What diagnostic tools are available in .NET Core?

Software doesn't always behave as you would expect, but .NET Core has tools and APIs that will help you diagnose these issues quickly and effectively.

Native AOT deployment is an application model that's been available since .NET 7. For information about .NET 8 diagnostic support for Native AOT apps, see Native AOT diagnostics.

This article helps you find the various tools you need.


Debuggers allow you to interact with your program. Pausing, incrementally executing, examining, and resuming gives you insight into the behavior of your code. A debugger is a good choice for diagnosing functional problems that can be easily reproduced.

Unit testing

Unit testing is a key component of continuous integration and deployment of high-quality software. Unit tests are designed to give you an early warning when you break something.

Instrumentation for observability

.NET supports industry standard instrumentation techniques using metrics, logs, and distributed traces, commonly known as the three pillars of observability.

Instrumentation is code that is added to a software project to record what it is doing. This information can then be collected in files, databases, or in-memory and analyzed to understand how a software program is operating. This is often used in production environments to monitor for problems and diagnose them. The .NET runtime has built-in instrumentation that can be optionally enabled and APIs that allow you to add custom instrumentation specialized for your application.


Logging is a technique where code is instrumented to produce a log, a record of interesting events that occurred while the program was running. Often a baseline set of log events are configured on by default and more extensive logging can be enabled on-demand to diagnose particular problems. Performance overhead is variable depending on how much data is being logged.

For most cases, whether adding logging to an existing project or creating a new project, the ILogger infrastructure is a good default choice. ILogger supports fast structured logging, flexible configuration, and a collection of common sinks including the console, which is what you see when running an ASP.NET app. Additionally, the ILogger interface can also serve as a facade over many third party logging implementations that offer rich functionality and extensibility.


Metrics are numerical measurements recorded over time to monitor application performance and health. Metrics are often used to generate alerts when potential problems are detected. Metrics have very low performance overhead and many services configure them as always-on telemetry. Exceptions are often recorded as metrics, and can be summarized to reduce the cardinality of the data. For more information, see Exception summarization.

Distributed traces

Distributed Tracing is a specialized form of logging that helps you localize failures and performance issues within applications distributed across multiple machines or processes. This technique tracks requests through an application correlating together work done by different application components and separating it from other work the application may be doing for concurrent requests. It is possible to trace every request and sampling can be optionally employed to bound the performance overhead.

Collect instrumentation

There are multiple ways that the instrumentation data can be egressed from the application, including:

Resource monitoring

Resource monitoring is the process of continuously observing and tracking the utilization, performance, and availability of various computing resources within a system. These resources can include hardware components (such as CPUs, memory, disk storage, and network interfaces) as well as software components (like applications and services). Resource monitoring is often used to detect and diagnose performance issues, and to ensure that the system is operating within expected parameters.

Specialized diagnostics

If debugging or observability is not sufficient, .NET supports additional diagnostic mechanisms such as EventSource, Dumps, DiagnosticSource. For more information, see the specialized diagnostics article.

Diagnostics tools

.NET supports a number of CLI tools that can be used to diagnose your applications.

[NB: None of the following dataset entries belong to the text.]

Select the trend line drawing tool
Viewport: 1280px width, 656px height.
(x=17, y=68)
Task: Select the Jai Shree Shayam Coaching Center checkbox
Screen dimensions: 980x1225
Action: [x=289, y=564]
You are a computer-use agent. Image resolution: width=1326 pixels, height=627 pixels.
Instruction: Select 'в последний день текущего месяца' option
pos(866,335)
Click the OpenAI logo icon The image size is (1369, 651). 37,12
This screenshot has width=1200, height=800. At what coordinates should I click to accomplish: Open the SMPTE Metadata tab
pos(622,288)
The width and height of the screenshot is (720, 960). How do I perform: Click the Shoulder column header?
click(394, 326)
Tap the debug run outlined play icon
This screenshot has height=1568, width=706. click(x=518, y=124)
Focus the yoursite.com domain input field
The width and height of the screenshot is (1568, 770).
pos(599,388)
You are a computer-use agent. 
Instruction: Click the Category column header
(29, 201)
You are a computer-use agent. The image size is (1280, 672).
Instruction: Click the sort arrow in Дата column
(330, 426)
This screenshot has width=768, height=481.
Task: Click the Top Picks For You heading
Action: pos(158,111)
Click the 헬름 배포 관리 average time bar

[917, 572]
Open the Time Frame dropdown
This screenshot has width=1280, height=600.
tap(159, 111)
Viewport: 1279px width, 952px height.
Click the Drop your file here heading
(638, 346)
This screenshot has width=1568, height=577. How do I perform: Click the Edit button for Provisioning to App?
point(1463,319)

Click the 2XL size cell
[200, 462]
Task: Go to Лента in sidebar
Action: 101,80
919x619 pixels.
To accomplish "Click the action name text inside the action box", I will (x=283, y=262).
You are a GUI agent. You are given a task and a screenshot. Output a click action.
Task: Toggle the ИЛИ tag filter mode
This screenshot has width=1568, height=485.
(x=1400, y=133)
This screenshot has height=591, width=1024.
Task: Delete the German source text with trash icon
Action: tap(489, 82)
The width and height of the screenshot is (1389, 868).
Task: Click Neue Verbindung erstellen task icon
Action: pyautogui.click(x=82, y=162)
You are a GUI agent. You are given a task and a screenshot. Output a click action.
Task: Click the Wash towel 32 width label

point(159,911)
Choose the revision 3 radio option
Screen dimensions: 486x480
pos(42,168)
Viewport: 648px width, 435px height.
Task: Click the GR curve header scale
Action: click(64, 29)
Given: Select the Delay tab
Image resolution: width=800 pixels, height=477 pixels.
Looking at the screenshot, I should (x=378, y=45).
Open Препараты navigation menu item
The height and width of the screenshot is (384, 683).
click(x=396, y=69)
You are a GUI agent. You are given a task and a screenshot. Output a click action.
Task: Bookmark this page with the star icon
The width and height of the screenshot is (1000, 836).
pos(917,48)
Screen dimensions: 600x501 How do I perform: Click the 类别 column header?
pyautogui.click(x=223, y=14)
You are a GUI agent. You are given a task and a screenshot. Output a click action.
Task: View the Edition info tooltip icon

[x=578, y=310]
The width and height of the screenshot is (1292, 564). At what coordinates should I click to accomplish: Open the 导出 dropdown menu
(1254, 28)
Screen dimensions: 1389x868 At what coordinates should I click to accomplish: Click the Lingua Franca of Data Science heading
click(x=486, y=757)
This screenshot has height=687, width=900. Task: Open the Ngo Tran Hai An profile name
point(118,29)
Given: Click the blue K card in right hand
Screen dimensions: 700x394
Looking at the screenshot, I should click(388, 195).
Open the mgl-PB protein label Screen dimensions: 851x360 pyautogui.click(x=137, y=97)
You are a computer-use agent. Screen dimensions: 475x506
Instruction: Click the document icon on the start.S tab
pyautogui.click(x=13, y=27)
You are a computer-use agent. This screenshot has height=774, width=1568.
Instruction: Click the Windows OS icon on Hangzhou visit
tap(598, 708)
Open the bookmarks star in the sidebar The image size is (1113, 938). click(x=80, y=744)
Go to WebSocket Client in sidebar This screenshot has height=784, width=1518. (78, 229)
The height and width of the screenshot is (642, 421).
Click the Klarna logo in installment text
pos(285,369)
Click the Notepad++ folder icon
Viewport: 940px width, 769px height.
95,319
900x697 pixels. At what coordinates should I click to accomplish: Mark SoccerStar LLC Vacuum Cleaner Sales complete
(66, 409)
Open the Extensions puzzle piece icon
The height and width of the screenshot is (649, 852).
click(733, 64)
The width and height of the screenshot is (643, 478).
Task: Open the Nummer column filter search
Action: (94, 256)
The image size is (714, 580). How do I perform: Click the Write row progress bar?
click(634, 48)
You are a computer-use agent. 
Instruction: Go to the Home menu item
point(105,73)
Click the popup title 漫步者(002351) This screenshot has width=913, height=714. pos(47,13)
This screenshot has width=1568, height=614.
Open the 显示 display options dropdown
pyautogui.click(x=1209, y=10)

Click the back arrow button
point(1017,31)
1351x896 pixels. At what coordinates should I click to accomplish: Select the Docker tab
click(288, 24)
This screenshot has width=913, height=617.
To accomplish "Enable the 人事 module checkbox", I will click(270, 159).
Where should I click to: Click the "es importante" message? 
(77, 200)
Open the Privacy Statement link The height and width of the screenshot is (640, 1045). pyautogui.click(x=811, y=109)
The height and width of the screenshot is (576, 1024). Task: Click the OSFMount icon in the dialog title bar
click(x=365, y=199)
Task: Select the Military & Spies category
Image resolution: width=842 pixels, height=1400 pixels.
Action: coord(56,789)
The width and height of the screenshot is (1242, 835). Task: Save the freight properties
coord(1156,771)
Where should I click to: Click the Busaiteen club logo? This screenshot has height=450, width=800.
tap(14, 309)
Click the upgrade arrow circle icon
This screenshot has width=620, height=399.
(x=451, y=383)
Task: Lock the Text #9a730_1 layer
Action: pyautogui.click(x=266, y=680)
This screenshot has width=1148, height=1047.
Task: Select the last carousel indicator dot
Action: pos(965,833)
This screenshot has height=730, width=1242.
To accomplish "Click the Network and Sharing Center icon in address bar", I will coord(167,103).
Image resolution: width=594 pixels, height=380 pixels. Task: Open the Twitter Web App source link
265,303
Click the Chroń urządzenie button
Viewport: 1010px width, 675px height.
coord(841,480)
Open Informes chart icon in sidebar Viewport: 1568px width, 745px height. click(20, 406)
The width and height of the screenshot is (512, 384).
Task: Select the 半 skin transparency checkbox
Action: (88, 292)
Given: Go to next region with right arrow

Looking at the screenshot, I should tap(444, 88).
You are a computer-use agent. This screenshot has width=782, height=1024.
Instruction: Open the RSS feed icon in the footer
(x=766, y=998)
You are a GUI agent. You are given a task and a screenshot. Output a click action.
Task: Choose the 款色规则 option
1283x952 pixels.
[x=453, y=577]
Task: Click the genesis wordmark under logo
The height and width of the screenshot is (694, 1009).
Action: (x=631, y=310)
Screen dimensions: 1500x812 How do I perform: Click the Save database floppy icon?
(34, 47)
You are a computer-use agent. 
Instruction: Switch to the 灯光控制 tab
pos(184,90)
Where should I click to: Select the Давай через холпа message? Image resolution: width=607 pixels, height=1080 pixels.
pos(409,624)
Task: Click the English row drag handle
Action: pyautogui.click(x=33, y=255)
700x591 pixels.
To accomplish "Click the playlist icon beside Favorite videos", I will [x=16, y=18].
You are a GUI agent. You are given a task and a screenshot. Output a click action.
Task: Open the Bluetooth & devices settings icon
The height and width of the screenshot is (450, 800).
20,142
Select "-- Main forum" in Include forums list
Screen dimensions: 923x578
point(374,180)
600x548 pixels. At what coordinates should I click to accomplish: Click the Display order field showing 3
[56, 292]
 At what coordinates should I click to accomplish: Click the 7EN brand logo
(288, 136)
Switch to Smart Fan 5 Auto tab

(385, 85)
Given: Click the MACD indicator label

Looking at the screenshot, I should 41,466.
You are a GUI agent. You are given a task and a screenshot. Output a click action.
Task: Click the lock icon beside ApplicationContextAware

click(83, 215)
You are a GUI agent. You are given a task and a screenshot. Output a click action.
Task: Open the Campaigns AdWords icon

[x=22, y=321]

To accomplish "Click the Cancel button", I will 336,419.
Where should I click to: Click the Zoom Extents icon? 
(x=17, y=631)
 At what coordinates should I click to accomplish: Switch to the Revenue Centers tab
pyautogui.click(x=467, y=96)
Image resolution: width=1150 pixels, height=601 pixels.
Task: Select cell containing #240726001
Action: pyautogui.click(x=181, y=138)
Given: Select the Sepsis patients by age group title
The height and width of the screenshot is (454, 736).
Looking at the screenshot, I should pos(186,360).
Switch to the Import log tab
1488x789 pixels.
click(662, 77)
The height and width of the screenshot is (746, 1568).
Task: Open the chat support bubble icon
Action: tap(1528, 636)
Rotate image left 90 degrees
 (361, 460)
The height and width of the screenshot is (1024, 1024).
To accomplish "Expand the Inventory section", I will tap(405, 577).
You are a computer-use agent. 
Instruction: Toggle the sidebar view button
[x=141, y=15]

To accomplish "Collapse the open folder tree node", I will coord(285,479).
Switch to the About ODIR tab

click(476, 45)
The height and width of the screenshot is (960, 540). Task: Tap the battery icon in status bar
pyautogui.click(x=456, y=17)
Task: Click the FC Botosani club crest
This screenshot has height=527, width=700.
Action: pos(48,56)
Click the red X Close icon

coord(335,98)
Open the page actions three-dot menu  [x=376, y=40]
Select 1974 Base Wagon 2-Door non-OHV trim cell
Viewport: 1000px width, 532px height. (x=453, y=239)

.NET Core diagnostics tutorials

Write your own diagnostic tool

The diagnostics client library lets you write your own custom diagnostic tool best suited for your diagnostic scenario. Look up information in the Microsoft.Diagnostics.NETCore.Client API reference.

Debug a memory leak

Tutorial: Debug a memory leak walks through finding a memory leak. The dotnet-counters tool is used to confirm the leak and the dotnet-dump tool is used to diagnose the leak.

Debug high CPU usage

Tutorial: Debug high CPU usage walks you through investigating high CPU usage. It uses the dotnet-counters tool to confirm the high CPU usage. It then walks you through using Trace for performance analysis utility (dotnet-trace) or Linux perf to collect and view CPU usage profile.

Debug deadlock

Tutorial: Debug deadlock shows you how to use the dotnet-dump tool to investigate threads and locks.

Debug ThreadPool Starvation

Tutorial: Debug threadPool starvation shows you how to use the dotnet-counters and dotnet-stack tools to investigate ThreadPool starvation.

Debug a StackOverflow

Tutorial: Debug a StackOverflow demonstrates how to debug a StackOverflowException on Linux.

Debug Linux dumps

Debug Linux dumps explains how to collect and analyze dumps on Linux.

Measure performance using EventCounters

Tutorial: Measure performance using EventCounters in .NET shows you how to use the EventCounter API to measure performance in your .NET app.